Perempuan itu tahu Carissa menyimpan sesuatu yang tak ingin dibagi dengannya. Wajahnya yang selalu pucat serta tatapan matanya yang menyiratkan kekosongan itu selalu mengusik perasaan Flavia. Namun, berkali-kali ia secara halus membuka lengannya sebagai teman baik yang selalu mencoba mengerti keadaan temannya, tetapi tetap saja Carissa masih menutup rapat tentang kehidupannya yang seolah penuh misteri itu.

Sekarang, Carissa tak ada lagi. Bos mereka di toko toserba itu hanya mendengus dan mengangguk pelan tanpa komentar saat dikabari olehnya jika ia tak bertemu dengan Carissa dan perempuan itu tak bisa dihubungi. Seolah mengikhlaskan begitu saja kepergian Carissa yang tanpa kabar. Orang-orang di sekitar flat tempat tinggal Carissa pun hanya mengangkat bahu dan menggeleng tipis, tak tahu dan tak mau tahu tentang kehidupan perempuan lajang yang jarang bergaul tersebut.

Flavia sendiri saat ini tak ada teman. Dia belum menemukan lagi teman baik seperti Carissa yang bisa menghibur hari-harinya. Teman-temannya di toserba itu berusia jauh lebih muda darinya yang telah lama bekerja di sana, sehingga mereka lebih sering menggerombol dengan pegawai seusia mereka serta melakukan hobi dan kegiatan bersama-sama, menghormati dan menganggap Flavia dan Carissa sebagai pegawai senior sehingga mereka lebih sering mengabaikannya.

Flavia mengembuskan napas panjang, pandangannya yang sempat melamun itu kembali ke sekitar.  Carissa seolah enyah dengan membawa serta keindahan taman favorit mereka ini, berikut cuaca dan musim yang entah bagaimana tak terlihat baik. Warna-warna hijau pepohonan yang meskipun tumbuh jarang di perkotaan seperti ini, tetapi tetap saja menampakkan begitu banyak perbedaan seolah warna-warna enggan menempel di tempatnya, memilih luntur dan pasrah pada layu yang mengunggis keindahannya.

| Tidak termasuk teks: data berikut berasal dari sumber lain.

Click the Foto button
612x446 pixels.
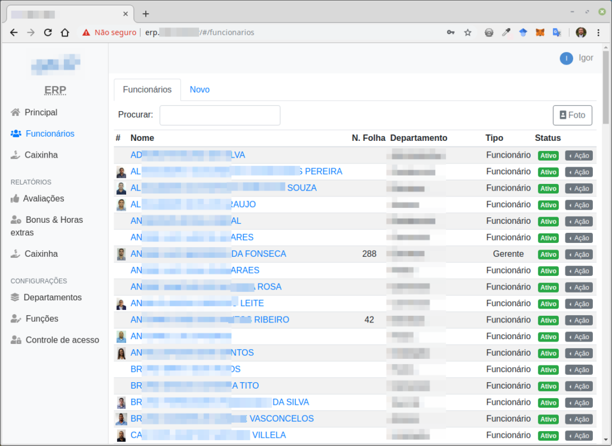tap(572, 115)
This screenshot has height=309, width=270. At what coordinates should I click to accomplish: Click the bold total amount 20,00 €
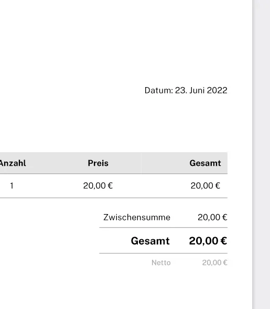[208, 241]
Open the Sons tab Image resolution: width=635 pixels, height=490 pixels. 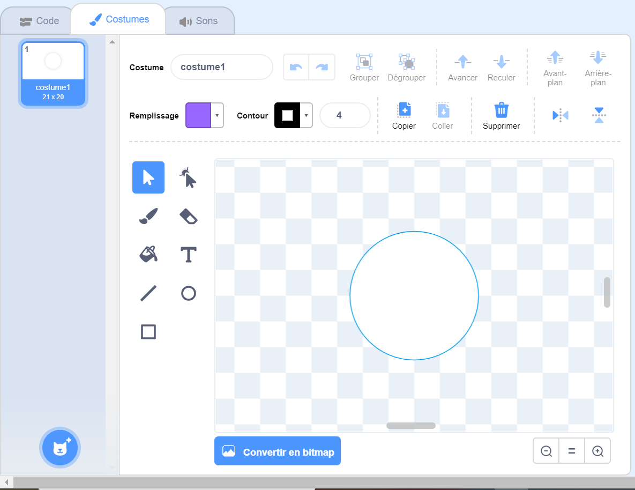(199, 21)
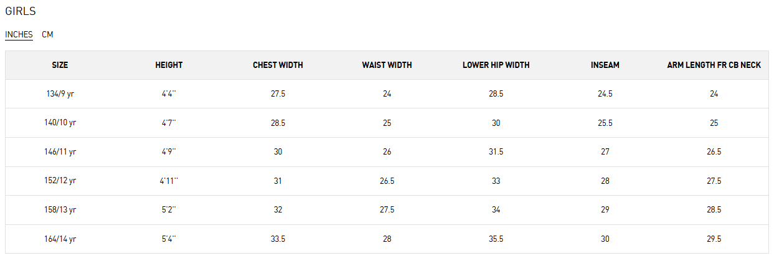Image resolution: width=774 pixels, height=258 pixels.
Task: Click the 33.5 chest width value
Action: point(278,239)
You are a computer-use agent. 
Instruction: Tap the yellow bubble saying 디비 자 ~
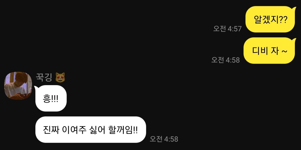(269, 51)
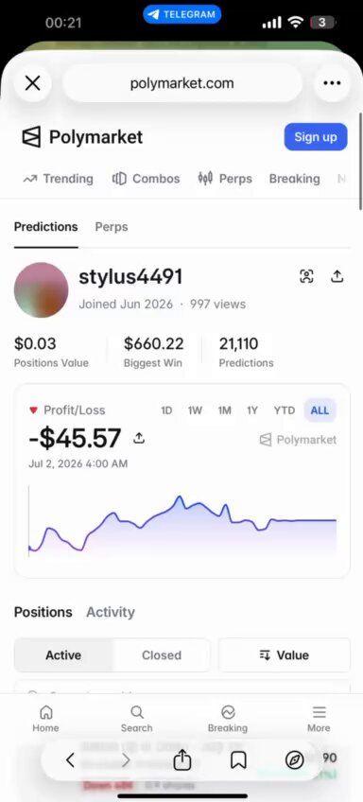Open the Combos navigation link

point(146,179)
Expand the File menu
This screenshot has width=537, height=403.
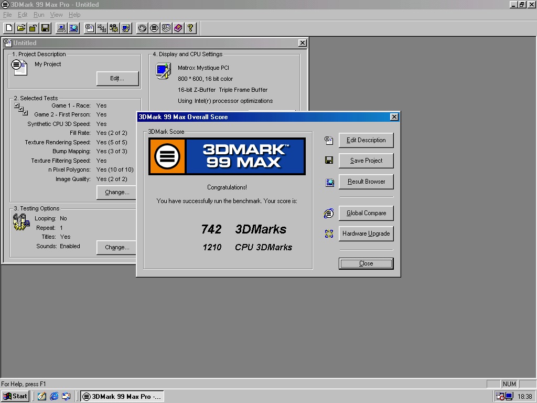pyautogui.click(x=8, y=15)
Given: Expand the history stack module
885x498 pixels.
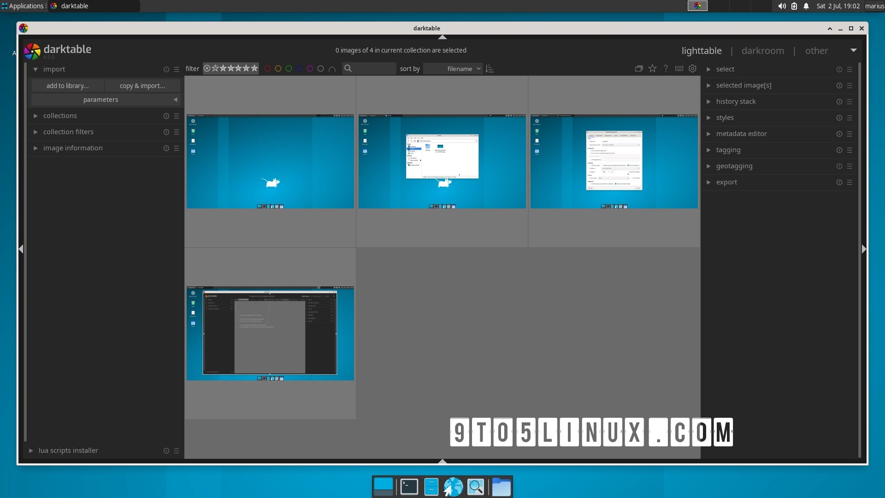Looking at the screenshot, I should tap(736, 101).
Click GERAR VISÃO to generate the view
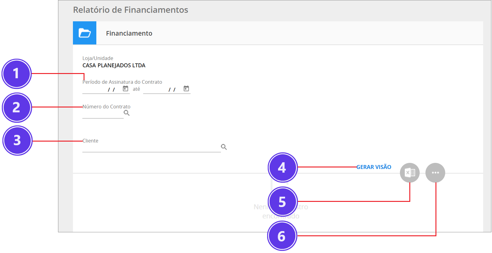This screenshot has height=253, width=492. click(374, 167)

Flavia beranjak berdiri sembari mencangklong lagi tas selempang yang sempat ia letakkan di kursi saat ia duduk tadi. Embusan angin malam kian kencang meniup-niupkan udara dinginnya ke sekeliling. Seolah menampar-nampar kulitnya serta mengejek Flavia yang saat itu kesepian.

Ke mana sebenarnya Carissa pergi? Ada persoalan pelik seperti apa sehingga ia lebih memilih kabur darinya begitu saja?

Pertanyaan-pertanyaan itu terulang setiap malam tanpa bosan, meski Flavia tahu jika sepertinya tak akan ada keajaiban yang terjadi meskipun ia merapal pertanyaan itu di hatinya terus menerus.

***

Ini pasti karena kekuatannya yang terkuras tadi serta kecerobohannya yang membiarkan matanya yang begitu berharga itu terbuka begitu saja tanpa pelindung sejak ia menemukan Azure.

Reddish melangkah pelan tanpa suara meninggalkan kamarnya, tanpa tahu jika sejak tadi sesungguhnya Azure telah terbangun dan terkejut dengan wajah pias mendapati Reddish mengeluarkan darah begitu banyak hingga mengalir di tangannya.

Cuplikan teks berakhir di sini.